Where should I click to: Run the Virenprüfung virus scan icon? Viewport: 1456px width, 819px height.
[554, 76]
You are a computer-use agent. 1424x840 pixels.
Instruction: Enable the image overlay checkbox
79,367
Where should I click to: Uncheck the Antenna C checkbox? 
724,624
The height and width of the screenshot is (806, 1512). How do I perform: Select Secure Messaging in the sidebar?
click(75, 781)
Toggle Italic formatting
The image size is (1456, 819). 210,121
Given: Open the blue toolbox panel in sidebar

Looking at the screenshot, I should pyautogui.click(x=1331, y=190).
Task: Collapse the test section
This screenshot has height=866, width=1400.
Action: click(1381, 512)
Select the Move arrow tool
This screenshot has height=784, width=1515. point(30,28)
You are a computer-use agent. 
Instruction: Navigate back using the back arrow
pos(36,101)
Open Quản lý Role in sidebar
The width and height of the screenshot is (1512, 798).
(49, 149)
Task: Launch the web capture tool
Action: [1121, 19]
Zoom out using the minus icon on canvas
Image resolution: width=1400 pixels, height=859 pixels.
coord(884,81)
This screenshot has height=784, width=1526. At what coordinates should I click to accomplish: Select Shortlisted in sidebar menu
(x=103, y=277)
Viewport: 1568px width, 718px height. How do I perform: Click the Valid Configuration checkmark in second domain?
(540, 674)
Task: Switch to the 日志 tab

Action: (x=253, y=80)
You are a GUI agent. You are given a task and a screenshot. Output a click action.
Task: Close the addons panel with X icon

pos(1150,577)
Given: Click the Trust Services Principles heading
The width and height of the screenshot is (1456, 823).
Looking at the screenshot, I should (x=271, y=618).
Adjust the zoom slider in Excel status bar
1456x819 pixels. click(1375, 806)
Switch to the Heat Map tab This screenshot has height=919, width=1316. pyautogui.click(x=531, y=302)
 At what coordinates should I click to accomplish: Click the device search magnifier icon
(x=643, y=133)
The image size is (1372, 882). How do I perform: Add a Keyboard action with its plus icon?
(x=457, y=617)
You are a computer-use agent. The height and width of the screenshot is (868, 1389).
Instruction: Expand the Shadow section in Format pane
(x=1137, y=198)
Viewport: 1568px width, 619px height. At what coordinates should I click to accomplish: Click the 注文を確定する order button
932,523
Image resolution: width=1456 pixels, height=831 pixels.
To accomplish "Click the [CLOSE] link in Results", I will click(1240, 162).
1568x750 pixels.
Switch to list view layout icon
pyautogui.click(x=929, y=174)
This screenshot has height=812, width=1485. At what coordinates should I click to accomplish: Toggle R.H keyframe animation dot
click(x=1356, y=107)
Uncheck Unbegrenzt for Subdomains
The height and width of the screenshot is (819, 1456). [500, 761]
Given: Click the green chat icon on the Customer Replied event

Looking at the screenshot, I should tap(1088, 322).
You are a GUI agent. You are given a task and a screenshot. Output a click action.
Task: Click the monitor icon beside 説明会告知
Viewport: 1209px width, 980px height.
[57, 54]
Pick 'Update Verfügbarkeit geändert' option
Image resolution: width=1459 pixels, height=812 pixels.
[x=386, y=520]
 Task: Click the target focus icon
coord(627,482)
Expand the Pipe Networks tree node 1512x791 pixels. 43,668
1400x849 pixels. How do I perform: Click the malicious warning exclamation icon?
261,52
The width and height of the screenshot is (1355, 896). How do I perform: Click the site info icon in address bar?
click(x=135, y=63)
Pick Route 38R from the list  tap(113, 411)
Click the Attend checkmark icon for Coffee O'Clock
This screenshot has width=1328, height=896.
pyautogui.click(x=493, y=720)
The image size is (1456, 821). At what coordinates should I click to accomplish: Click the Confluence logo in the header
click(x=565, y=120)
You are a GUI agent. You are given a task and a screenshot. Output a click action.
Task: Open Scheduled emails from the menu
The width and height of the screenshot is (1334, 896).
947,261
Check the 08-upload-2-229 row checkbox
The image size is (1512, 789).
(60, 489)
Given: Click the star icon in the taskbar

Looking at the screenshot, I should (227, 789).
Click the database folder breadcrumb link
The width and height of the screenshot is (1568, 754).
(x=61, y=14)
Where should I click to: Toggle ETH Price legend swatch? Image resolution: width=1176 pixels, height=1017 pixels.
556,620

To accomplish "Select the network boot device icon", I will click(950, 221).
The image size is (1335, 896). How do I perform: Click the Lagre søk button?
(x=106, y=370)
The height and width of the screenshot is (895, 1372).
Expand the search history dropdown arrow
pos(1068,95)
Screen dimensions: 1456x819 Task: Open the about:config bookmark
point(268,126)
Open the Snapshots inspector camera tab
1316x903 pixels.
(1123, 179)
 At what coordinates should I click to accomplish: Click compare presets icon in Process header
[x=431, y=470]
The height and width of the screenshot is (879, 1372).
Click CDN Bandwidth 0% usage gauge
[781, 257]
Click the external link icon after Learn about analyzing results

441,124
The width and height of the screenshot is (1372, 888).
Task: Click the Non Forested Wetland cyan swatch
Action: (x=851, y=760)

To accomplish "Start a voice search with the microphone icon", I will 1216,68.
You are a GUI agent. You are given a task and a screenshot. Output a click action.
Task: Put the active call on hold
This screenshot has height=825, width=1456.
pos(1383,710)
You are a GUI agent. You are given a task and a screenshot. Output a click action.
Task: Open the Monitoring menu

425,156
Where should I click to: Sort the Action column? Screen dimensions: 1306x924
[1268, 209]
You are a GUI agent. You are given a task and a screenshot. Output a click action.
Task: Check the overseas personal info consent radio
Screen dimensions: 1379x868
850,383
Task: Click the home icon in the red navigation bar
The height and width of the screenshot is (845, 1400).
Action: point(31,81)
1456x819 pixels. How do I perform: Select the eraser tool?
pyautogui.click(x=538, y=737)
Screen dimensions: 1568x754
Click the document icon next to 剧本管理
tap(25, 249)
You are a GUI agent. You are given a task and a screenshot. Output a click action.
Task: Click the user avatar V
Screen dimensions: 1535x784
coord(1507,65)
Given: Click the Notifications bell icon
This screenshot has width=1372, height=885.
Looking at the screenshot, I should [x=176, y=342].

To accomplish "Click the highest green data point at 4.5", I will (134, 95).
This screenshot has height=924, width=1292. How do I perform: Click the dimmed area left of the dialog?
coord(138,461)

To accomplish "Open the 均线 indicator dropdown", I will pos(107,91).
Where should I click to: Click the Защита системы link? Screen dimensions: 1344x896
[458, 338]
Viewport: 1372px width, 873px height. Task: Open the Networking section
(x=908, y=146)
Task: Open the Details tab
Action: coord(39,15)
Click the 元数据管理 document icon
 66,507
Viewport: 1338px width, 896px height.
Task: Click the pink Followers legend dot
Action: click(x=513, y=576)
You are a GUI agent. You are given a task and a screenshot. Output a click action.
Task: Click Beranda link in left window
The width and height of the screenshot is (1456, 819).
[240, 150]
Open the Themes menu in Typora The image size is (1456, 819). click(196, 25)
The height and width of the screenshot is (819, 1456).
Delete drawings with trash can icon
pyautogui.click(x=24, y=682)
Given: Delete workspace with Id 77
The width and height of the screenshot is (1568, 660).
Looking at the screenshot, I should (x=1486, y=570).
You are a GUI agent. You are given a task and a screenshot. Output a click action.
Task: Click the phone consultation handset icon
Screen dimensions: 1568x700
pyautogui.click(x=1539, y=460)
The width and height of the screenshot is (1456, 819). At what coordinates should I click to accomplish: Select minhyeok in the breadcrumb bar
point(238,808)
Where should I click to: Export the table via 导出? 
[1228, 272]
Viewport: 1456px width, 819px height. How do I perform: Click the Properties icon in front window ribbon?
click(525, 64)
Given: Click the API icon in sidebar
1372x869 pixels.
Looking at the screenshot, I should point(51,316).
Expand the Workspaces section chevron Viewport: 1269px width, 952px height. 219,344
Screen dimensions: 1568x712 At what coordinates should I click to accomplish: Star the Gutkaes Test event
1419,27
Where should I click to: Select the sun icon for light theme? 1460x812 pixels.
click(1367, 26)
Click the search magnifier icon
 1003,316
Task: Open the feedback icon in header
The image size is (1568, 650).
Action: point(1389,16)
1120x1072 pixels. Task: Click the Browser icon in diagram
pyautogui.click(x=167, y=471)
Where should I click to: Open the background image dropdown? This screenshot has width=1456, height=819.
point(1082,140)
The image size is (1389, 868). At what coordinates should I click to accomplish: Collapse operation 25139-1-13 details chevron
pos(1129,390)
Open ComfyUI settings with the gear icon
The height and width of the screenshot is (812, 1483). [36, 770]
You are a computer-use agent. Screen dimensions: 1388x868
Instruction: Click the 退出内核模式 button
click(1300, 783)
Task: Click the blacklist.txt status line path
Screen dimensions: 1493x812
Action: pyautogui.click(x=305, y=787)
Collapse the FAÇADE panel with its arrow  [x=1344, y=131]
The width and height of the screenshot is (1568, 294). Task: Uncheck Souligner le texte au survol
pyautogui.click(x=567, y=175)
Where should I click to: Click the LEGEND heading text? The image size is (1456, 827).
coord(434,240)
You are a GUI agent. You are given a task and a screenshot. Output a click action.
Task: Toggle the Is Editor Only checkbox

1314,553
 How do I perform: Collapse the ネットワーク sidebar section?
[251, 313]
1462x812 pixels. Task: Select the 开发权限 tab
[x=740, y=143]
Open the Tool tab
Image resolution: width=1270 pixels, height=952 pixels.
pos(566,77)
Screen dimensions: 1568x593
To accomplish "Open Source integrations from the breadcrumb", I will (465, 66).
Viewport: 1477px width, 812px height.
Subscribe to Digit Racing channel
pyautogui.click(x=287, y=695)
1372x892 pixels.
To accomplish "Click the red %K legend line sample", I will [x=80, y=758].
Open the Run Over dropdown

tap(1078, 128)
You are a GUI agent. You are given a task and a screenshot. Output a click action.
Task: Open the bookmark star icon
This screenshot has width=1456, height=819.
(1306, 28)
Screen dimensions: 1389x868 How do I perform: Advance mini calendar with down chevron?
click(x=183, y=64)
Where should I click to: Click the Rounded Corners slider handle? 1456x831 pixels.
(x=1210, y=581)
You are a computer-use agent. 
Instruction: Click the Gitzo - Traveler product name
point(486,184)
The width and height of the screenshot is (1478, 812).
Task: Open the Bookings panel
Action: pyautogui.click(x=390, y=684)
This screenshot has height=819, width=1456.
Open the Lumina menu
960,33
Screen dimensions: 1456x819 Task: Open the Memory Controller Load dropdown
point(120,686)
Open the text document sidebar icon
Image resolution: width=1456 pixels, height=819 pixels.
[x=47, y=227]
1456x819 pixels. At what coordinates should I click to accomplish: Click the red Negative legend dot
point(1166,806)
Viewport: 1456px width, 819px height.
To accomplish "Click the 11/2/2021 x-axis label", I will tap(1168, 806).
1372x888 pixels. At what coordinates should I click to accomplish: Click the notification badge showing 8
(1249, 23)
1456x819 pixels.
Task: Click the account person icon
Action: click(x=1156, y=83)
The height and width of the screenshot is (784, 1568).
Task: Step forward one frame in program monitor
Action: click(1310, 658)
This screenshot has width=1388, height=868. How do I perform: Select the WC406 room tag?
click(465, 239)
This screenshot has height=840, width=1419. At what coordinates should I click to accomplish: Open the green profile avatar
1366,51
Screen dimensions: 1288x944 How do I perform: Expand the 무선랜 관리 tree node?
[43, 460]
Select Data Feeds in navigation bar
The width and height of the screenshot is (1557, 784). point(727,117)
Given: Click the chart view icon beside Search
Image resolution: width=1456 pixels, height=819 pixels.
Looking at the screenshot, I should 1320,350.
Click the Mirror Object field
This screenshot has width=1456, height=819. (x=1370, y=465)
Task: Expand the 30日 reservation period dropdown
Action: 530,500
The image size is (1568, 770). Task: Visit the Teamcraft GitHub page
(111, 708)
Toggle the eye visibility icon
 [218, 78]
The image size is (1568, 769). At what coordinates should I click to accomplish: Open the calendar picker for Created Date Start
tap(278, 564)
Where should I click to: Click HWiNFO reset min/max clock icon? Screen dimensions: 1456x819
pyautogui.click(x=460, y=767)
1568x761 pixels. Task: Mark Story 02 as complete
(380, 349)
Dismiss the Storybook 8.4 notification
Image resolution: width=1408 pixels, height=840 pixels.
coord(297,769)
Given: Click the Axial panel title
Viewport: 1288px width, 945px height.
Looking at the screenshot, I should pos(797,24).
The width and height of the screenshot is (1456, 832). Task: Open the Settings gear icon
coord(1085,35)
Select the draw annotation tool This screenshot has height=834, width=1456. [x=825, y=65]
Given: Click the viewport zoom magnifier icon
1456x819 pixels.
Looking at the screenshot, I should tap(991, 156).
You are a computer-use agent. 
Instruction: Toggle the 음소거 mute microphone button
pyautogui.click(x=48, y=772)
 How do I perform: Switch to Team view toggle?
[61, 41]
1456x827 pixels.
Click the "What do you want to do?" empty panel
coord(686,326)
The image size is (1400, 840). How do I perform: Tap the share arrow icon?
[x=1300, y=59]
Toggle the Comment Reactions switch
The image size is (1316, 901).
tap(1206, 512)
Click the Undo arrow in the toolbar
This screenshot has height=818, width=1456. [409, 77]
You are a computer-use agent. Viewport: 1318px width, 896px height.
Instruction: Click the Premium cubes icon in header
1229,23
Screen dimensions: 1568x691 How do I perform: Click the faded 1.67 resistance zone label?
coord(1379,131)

▶ **AIM OF THE EXERCISE**: Scan the entries above for the string "from" and copy each line that contains it.

▶ **ANSWER BOX**:
Pick Route 38R from the list  tap(113, 411)
Task: Open Scheduled emails from the menu
To accomplish "Open Source integrations from the breadcrumb", I will (465, 66).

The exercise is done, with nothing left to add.